>> start Material for this exercise

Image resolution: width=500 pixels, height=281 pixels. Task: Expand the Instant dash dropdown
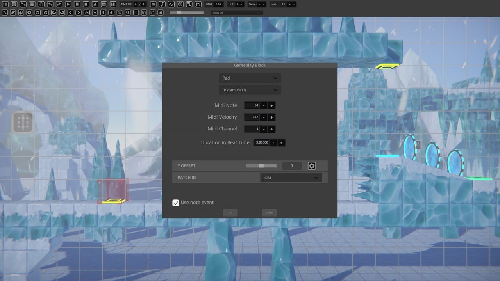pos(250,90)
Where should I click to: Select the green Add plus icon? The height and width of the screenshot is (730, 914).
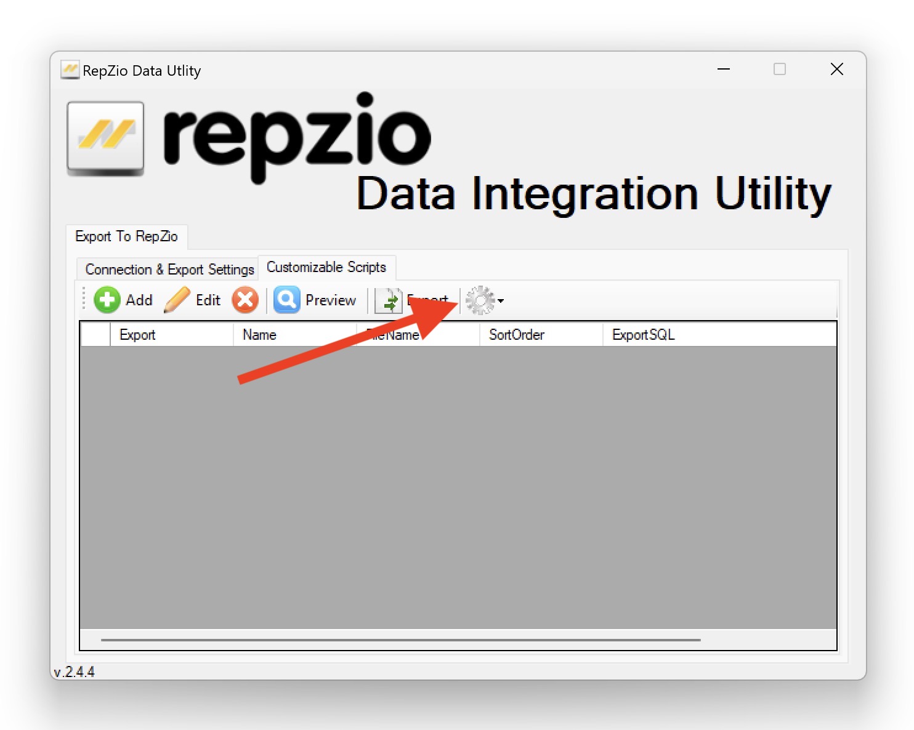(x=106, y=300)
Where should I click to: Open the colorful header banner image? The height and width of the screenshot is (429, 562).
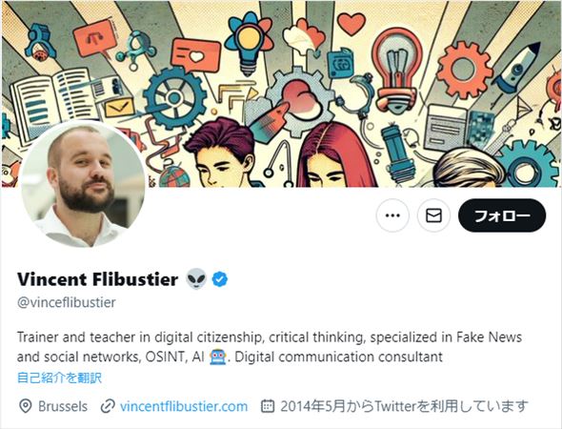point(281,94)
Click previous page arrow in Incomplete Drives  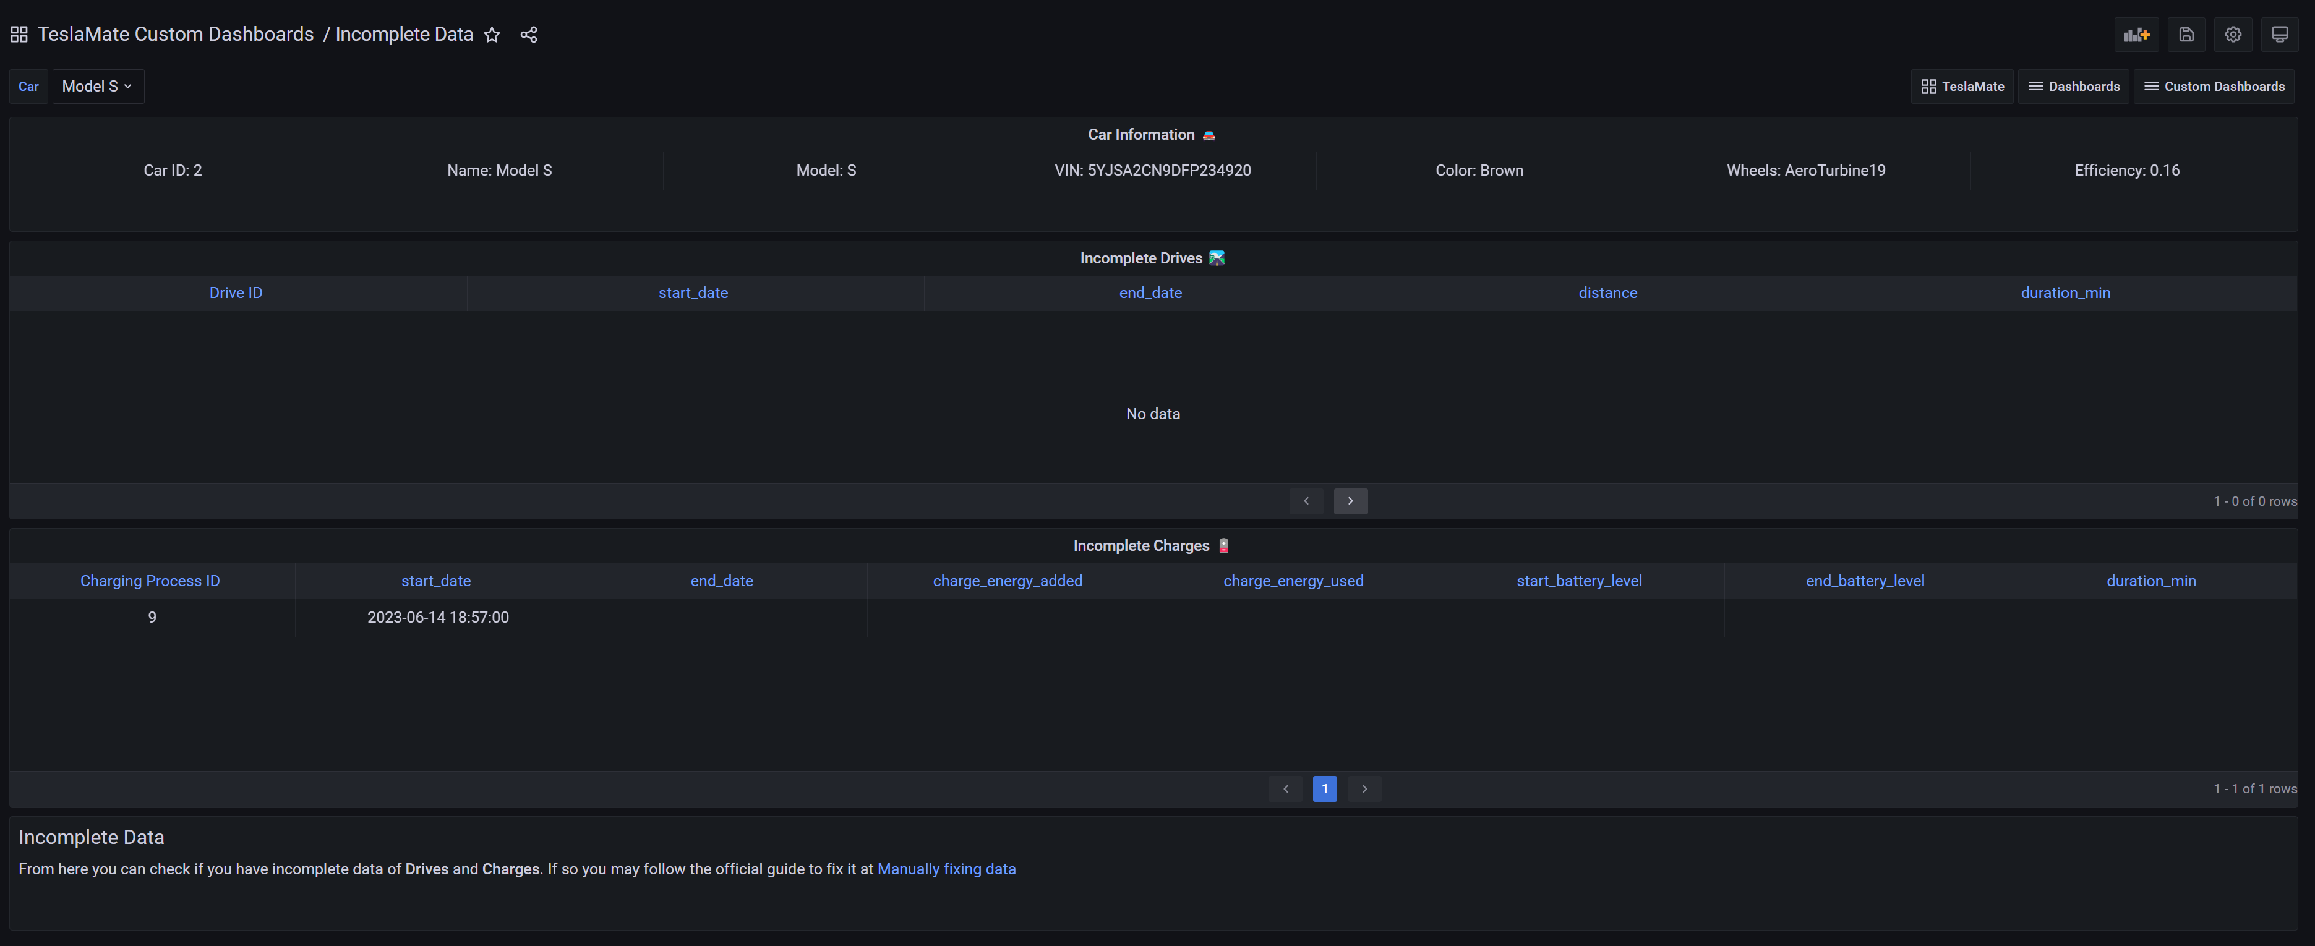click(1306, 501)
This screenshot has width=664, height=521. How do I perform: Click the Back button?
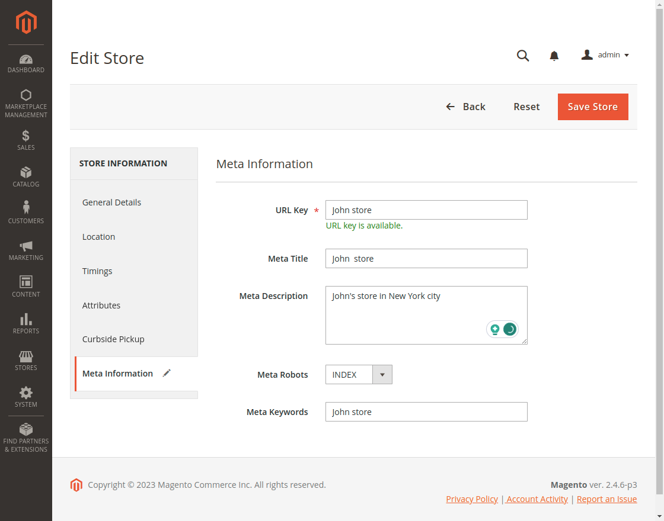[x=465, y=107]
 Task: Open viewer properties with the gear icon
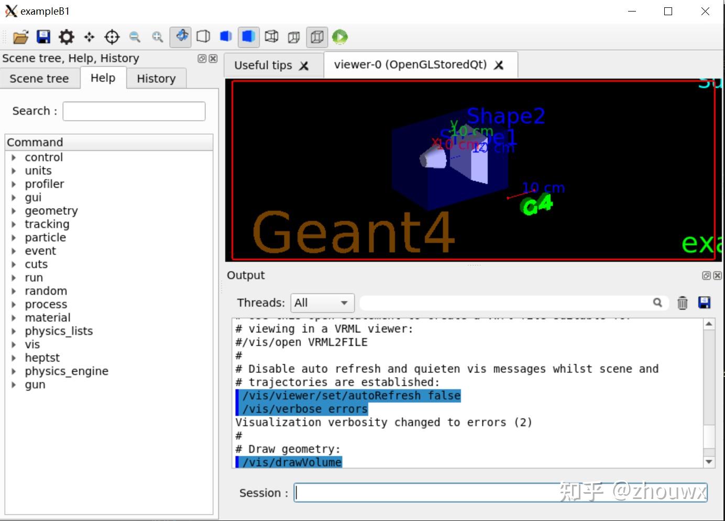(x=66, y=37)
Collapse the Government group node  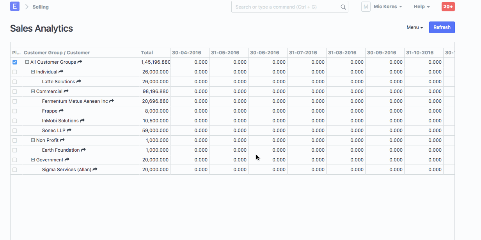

>> end Material for this exercise

* [Work to be completed]: Copy out every line above word for word, from the one containing "Task: Open viewer" down to the last line, and include both of those lines. Leave the pictures out of your answer.

* [Full output]:
 Task: Open viewer properties with the gear icon
(x=66, y=37)
Collapse the Government group node  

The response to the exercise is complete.